London, UK : British Prime Minister Theresa May faces a no-confidence vote by members of her Conservative Party Wednesday, amid her beleaguered plan to leave the European Union.
Conservative lawmakers will conduct a secret ballot Wednesday evening, prompted after they received the 48 letters required to start the proceedings. The vote is expected to last two hours, The Independent reported.
The movement for the no-confidence vote was galvanized when May abandoned a vote Tuesday in the House of Commons on her Brexit deal after acknowledging it didn’t have enough support.
May argued Wednesday that an effort to remove her would set Britain back in reaching a fair deal with the European Union.
“I will contest that vote with everything I have got,” she said Wednesday.
“A change of leadership in the Conservative Party now would put our country’s future at risk and create uncertainty when we can least afford it,” she added. “A new leader wouldn’t be in place by the 21 January legal deadline, so a leadership election risks handing control of the Brexit negotiations to opposition MPs in parliament.”
“The new leader wouldn’t have time to renegotiate the withdrawal agreement and get the legislation through parliament by [the March 29 deadline].”

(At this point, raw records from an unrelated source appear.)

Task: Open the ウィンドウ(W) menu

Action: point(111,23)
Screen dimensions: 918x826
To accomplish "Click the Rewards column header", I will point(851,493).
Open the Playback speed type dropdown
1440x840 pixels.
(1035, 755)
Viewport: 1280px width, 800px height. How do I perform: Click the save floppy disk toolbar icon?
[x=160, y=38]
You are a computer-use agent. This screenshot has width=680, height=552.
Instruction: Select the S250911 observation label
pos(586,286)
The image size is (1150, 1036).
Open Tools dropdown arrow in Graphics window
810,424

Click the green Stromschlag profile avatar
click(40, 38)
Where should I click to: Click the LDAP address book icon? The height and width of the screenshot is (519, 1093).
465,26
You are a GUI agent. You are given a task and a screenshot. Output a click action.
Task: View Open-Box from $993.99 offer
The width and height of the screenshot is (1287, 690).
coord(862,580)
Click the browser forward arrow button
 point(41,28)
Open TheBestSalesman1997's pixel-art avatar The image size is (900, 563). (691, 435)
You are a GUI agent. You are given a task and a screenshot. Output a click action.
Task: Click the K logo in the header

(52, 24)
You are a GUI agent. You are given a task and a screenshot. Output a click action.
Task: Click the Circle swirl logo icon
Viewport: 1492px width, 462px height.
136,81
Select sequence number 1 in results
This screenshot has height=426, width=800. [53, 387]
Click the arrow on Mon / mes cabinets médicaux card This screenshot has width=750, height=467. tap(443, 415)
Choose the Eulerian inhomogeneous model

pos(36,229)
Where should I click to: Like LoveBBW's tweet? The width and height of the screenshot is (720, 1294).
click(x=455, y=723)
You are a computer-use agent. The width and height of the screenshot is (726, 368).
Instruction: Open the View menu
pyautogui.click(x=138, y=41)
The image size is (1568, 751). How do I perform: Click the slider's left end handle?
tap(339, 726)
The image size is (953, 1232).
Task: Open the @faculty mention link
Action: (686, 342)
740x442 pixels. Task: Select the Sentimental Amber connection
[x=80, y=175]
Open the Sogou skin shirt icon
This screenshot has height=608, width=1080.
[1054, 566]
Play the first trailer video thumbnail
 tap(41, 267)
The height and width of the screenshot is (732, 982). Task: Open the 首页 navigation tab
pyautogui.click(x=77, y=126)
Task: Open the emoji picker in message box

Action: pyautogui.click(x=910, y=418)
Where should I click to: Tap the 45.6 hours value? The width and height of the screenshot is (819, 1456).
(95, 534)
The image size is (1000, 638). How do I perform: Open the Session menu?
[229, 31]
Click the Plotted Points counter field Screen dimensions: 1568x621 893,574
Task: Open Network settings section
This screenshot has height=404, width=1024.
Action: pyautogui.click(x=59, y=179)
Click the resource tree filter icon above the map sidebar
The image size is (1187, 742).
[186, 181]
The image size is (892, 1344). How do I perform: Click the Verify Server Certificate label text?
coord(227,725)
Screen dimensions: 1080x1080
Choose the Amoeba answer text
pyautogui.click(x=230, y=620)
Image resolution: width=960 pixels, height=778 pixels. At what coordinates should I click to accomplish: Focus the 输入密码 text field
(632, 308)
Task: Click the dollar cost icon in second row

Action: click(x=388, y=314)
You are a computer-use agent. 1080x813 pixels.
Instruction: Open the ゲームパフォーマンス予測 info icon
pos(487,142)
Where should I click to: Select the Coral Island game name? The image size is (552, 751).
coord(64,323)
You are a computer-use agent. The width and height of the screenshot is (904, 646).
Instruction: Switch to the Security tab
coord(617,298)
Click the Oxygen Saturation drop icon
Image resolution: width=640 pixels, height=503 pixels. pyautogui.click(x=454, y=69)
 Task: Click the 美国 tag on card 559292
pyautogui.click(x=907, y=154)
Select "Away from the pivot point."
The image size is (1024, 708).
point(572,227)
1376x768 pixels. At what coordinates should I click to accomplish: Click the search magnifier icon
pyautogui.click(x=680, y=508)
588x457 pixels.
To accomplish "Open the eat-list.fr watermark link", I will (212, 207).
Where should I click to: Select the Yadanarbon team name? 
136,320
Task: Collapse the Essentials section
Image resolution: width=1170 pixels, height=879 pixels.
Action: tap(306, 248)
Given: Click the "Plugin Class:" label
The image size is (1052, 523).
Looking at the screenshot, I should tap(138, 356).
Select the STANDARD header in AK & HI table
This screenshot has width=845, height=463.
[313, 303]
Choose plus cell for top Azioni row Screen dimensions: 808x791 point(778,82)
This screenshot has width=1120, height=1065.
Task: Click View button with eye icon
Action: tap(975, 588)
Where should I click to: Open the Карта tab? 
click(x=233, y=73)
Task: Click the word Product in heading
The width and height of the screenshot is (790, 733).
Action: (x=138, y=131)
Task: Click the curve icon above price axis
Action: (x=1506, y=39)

Jacob Rees-Mogg, chairman of the Euroskeptic group of backbench Conservatives, called May’s Brexit deal “undeliverable” and blasted her handling of the negotiations.
“This is not governing, it risks putting [Labor Party leader] Jeremy Corbyn into government by failing to deliver Brexit,” Rees-Mogg said, Politico’s Europe edition reported. “We cannot continue like this. The prime minister must either govern or quit.”
If May loses the vote, the party will immediately start looking for a successor. If she doesn’t, lawmakers wouldn’t be able to hold another no-confidence vote for 12 months — a virtual guarantee May will stick around for the completion of Brexit negotiations.
EARLIER : Theresa May Defers Vote On Brexit Deal
British Prime Minister Theresa May has deferred a parliamentary vote on a Brexit deal. She plans to have further talks with the EU centering on the issue of the Irish backstop, as her position becomes even more confused.
The United Kingdom’s political crisis over its planned departure from the European Union intensified on Monday after Prime Minister Theresa May told lawmakers that she would delay a vote on a draft exit deal and hold further talks with EU leaders.
The government would have been rejected “by a significant margin,” May admitted.
May said she would seek reassurances from the remaining EU member countries which would allow her to secure a parliamentary majority in the deal’s favor.
“It is clear that while there is broad support for many of the key aspects of the deal, on one issue, the Northern Ireland backstop, there remains widespread and deep concern,” May said in a speech to the House of Commons on Monday.
Many hard-line Brexit lawmakers fear the backstop, which aims to keep an open border between the UK province of Northern Ireland and the Republic of Ireland, an EU member state. They believe this
could force the UK to adhere to EU rules indefinitely.
“It is the right deal for Britain, I am determined to do all I can to secure the reassurances this House requires to get this deal over the line and deliver for the British people,” May said.
Jeremy Corbyn, the leader of the main Labour opposition, said the UK no longer had “a functioning government.”
“The government has lost control of events and is in complete disarray.” he said.
Lawmakers from the pro-EU Scottish Nationalist Party (SNP) and pro-EU Liberal Democrats pledged to support a no-confidence vote in May’s government.
“With the fiasco today, the government has really lost all authority. I and my colleagues will fully support the leader of the opposition if he now proceeds to a no confidence vote as duty surely calls,” Liberal Democrat leader Vince Cable said.
The anti-EU Democratic Unionist Party (DUP), a Northern Irish party that props up May’s minority government, called the situation a “shambles.”
“Frankly, what the prime minister says today simply isn’t credible,” deputy DUP leader Nigel Dodds said.
EU leaders have repeatedly said they would not reopen negotiations over the draft deal.
German Foreign Minister Heiko Maas said both sides had worked hard on the draft and that he could “not see what should be changed” in further negotiations. “We want an orderly Brexit,” he said.
Ahead of May’s speech to Parliament, a spokeswoman for EU Commission President Jean-Claude Juncker said “this is the best and only deal possible; we will not renegotiate.”
May’s announcement came after the EU’s top court ruled that London could unilaterally cancel its decision to leave the EU. Some pro-EU lawmakers have called for asking the public on whether to remain in the EU in a second referendum.
But May warned in her speech that a second referendum would risk deepening divisions and merely lead to calls for a third referendum. She also said there was no other possible exit deal that would secure a parliamentary majority.
Britain’s currency fell to $1.2515, its weakest level against the US dollar since April 2017 and to €1.10.